Thursday, February 08, 2024

Day After Day #36: Behind the Wall of Sleep

Day After Day is an ambitious attempt to write about a song every day in 2024 (starting on Jan. 4).

Behind the Wall of Sleep (1986)

The '80s was a decade about flash and style over substance. The popularity of MTV made musicians make some crazy fashion choices (see the Stones circa Dirty Work), but every so often an act would break through that looked like they could be fixing your car or serving you a beer. One such example was the Smithereens, a quartet from New Jersey that specialized in playing catchy power pop. Unlike their Garden State compatriots Bon Jovi, the Smithereens weren't trading on their looks. Frontman Pat DiNizio wasn't going to be appearing in Teen Beat, but he had a smooth voice and could write killer '60s-influenced pop songs, and the rest of the band provided the power to memorably drive them home.

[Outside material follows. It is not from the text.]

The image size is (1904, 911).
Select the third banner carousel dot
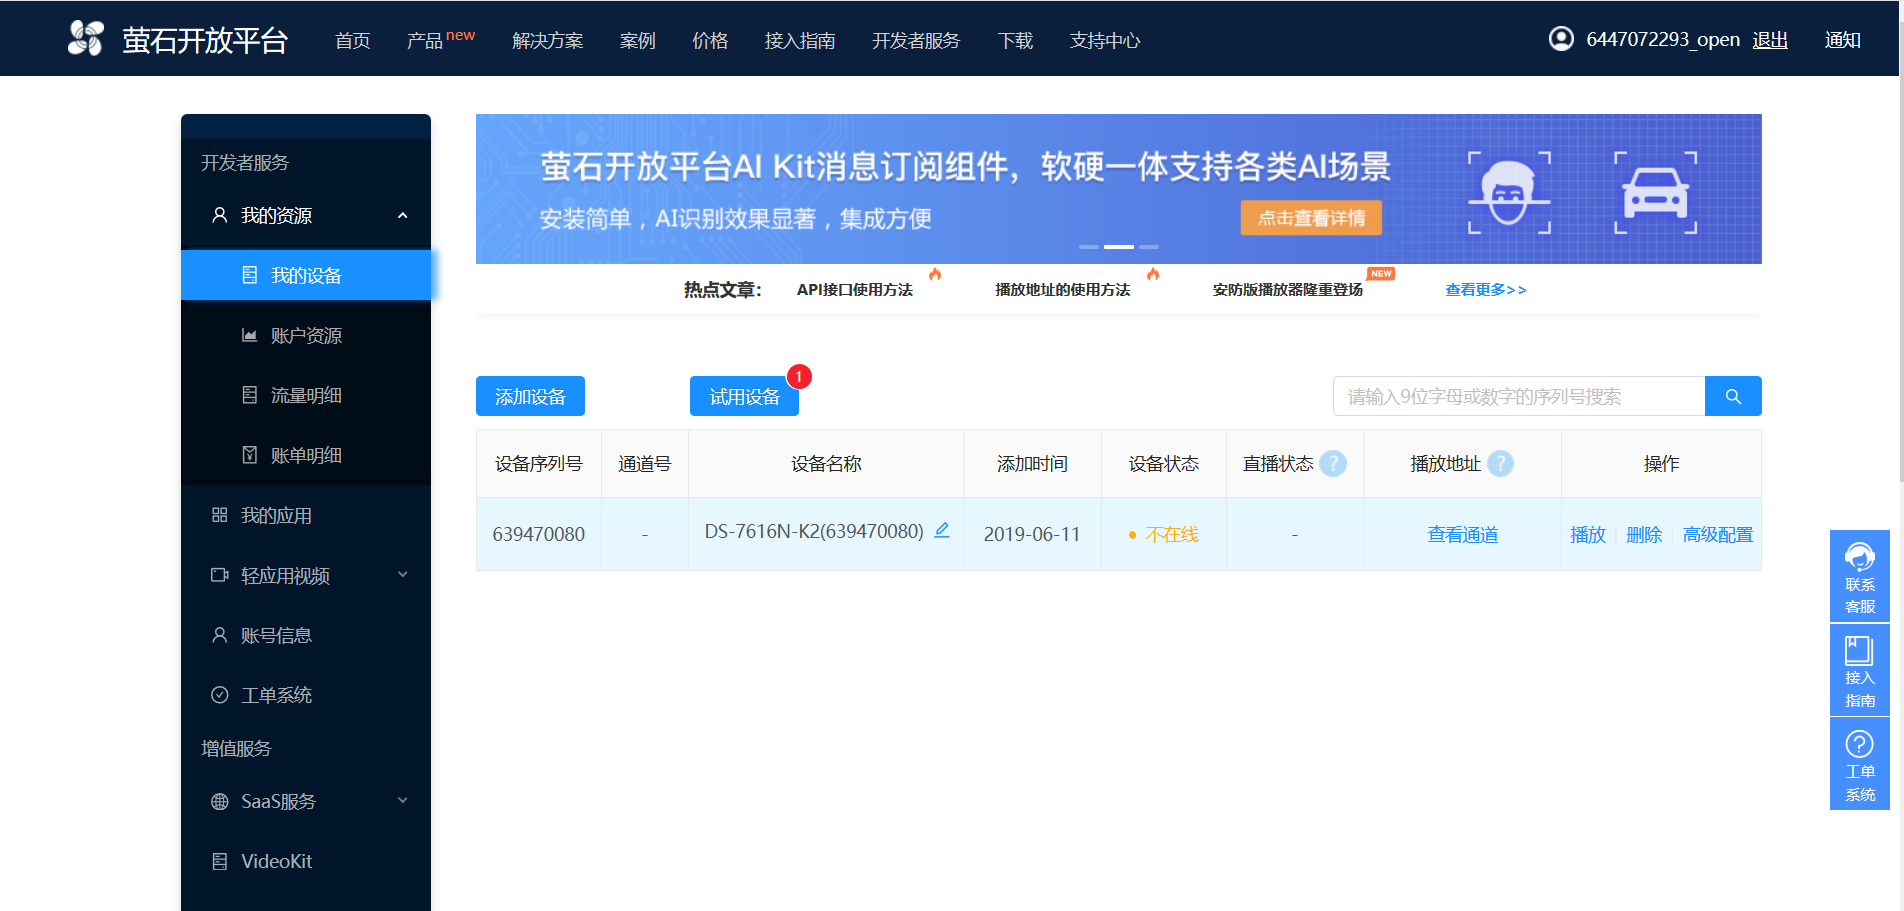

DiNizio and the band wore their influences on their sleeves--the Who, the Kinks, the Beatles--and the results were songs that burrowed into your brain and stayed there.

After signing with Enigma Records, the band released its debut album Especially for You in July 1986. The lead single "Blood and Roses" was included in a movie called Dangerously Close; the movie totally stiffed but the video got a lot of airplay on MTV, interspersing the band playing with clips from the film. It's a great, dark song with a grabber of a bass line and it got the band a lot of attention.

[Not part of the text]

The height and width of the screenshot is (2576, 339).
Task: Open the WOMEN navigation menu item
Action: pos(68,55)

The second single, "Behind the Wall of Sleep," was written about Kim Ernst, the bassist of a Boston band called the Bristols that the Smithereens had shared a bill with. DiNizio had developed a crush on her and wrote the song while flying home to New York City from Boston. 

"She had hair like Jeannie Shrimpton, back in 1965/She had legs that never ended/I was halfway paralyzed/She was tall and cool and pretty/And she dressed as black as coal/If she'd ask me to, I'd murder/I would gladly lose my soul."

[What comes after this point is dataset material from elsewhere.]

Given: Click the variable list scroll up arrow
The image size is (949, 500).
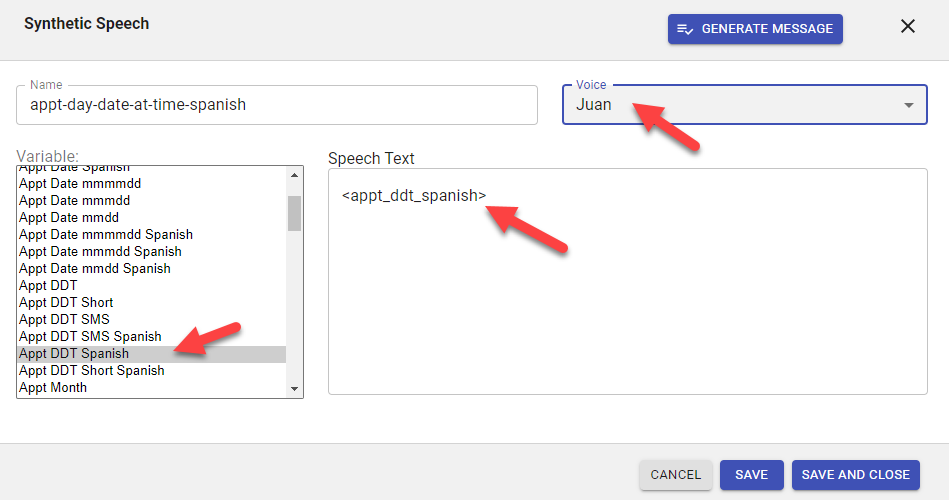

"Behind the Wall of Sleep" captured the tale of a fanboy who's in love with a female musician but will likely never meet her. "Now I know I'm one of many who/Would like to be your friend/And I've got to find a way/To let you know I'm not like them."

The video did well on MTV and the song hit #23 on the U.S. Mainstream Rock Chart and #8 on the UK Indie Chart. Especially for You got up to #51 on the Billboard 200. The Smithereens rode that initial success and made a few more excellent albums (Green Mind and 11) and scored several rock radio hits ("Only a Memory," "House We Used to Live In," "Drown in My Own Tears," "A Girl Like You," "Blues Before and After," "Blue Period"). The album 11 reached #41 on the Billboard 200, but their subsequent releases didn't fare as well, getting lost in the post-Nirvana shuffle. After 1999, the band didn't release another album until 2007 and then 2011, with some other collections in between (a Christmas album, a Beatles B-sides comp and a covers album of the Who's Tommy). 

I saw the Smithereens on the 11 tour in 1990 when they played the Orpheum in Boston; I was in the second row and it was one of the loudest shows I'd ever seen. When I was working at Webnoize in 2000, I interviewed DiNizio about a subscription service he was starting; he was also running for the Senate in NJ at the time (he finished fourth). He then started doing living room tours and I saw him twice up in Portland, Maine, where my buddy Andrew's band backed him up on Smithereens and other songs. And I saw the Smithereens one last time playing a short set at Old Town Hall in Salem in 2013. 

DiNizio died in 2017 at the age of 62 after a series of health problems. The Smithereens have been playing shows in recent years with guest vocalists like Marshall Crenshaw and Robin Wilson of the Gin Blossoms on lead vocals.